▶ [SET OF TASKS]
(a) List every item that the passage about building a first boat says was inside the carton delivered by truck freight.
(b) Write a continuation of the passage about building a first boat, picking up after its final sentence.

▶ [GIVEN PASSAGE]
↓

Building My First Boat

Thomas Hollyday

Growing up on the Eastern Shore of Maryland we all knew about boats. My father and many of his watermen cousins built their boats. He constructed a Hacker design runabout with a Hall Scott engine that was the fastest boat on the Tred Avon River in 1929. My ancestors had set up one of the earliest Maryland colonial shipyards back in 1679. Through the decades close relatives served in privateers and warships in various wars for the United States and even for the Confederate states. We all learned early that boats are like ladies. Love them, and they will love you back!

So in 1958 when I came home for the holidays during my sophomore year in boarding school, I asked if I could get a twelve-footer like the other boys so I could learn the rivers, not to mention to impress the girls. My father looked at me remembering his own youth and with a wink said, “Tommy, your mother and I will get you a boat but you’ll have to build it.” With that challenge I sent for all the kit boat catalogs and spent much time that spring perusing them. We selected the Topper kit, a 12-foot outboard from Custom Craft Boats in Buffalo, New York. My father said it contained higher quality wood but might be harder to build than the other kits.

Needless to say, two weeks after I came home for summer vacation, a huge 12’ long box arrived by truck freight and sat on the colonial herringbone bricks in front of our home. The carton contained long strips of fine marine wood, large plywood bottom and side panels, boxes of Monel fasteners and tubs of Weldwood glue, as well as instruction manuals.

↑

▶ [DATA EXCERPT]
↓

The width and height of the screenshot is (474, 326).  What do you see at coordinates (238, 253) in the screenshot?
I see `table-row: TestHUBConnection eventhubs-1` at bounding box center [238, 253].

↑

▶ [RESPONSE LIST]
(a)
- Long strips of fine marine wood
- Large plywood bottom and side panels
- Boxes of Monel fasteners
- Tubs of Weldwood glue
- Instruction manuals

(b)
To build her I had to set up the frames and keel and make them plumb or square. That required leveling everything and making sure the frames fit accurately with the keel. The beautiful Douglas fir transom had to be attached as part of this process.

Then came the real challenge. I discovered why my father thought this boat would be hard to build. In the other kits, the manufacturer had pre-cut the frames but provided cheaper wood. My boat had the high-quality wood all right but it had to be finished by hand. A boat without careful framing would not hold up in rough seas. I must say I sweated a lot those long weeks filing down the wooden parts so they would fit snugly and to my father’s satisfaction. The challenge wasn’t over. Many of the wood parts had to be bent. Much to my mother’s consternation, the tubs in the bathrooms of our house were used to soak the parts in hot water so they would bend. Then a maze of clamps was used to keep these pieces in place while they were glued and fastened, working bow to stern.

The next challenge was fitting the large flat plywood planks over the framed skeleton. These panels were 12’ long and unwilling to bend easily for a young boat builder. One day though I received a great honor when my cousin, Lowndes Johnson, the designer of the Comet Class sailboat, walked up the back lane to my house. His white hair peeked out under his cloth hat, and he was dressed as usual in his work clothes and brown sneakers. He grinned with mischief and held out a couple of large paint-encrusted “C” clamps from his boatyard shop. He said, “Tommy, I thought you could use these.” Cousin Lowndes and I worked together all that morning in the hot sun figuring out a good clamping scheme to secure those plywood rascals.

A final trial was finding an engine. I had some funds from my grass-cutting jobs, and I looked at the various newspaper ads, finally finding a TD15 Johnson 5 hp that had seen much better days. It ran up about 75% revolutions maximum but it fit my budget. The old farmer who sold it to me said that he had caught a lot of rockfish using it, but he couldn’t be sure how much longer it would run.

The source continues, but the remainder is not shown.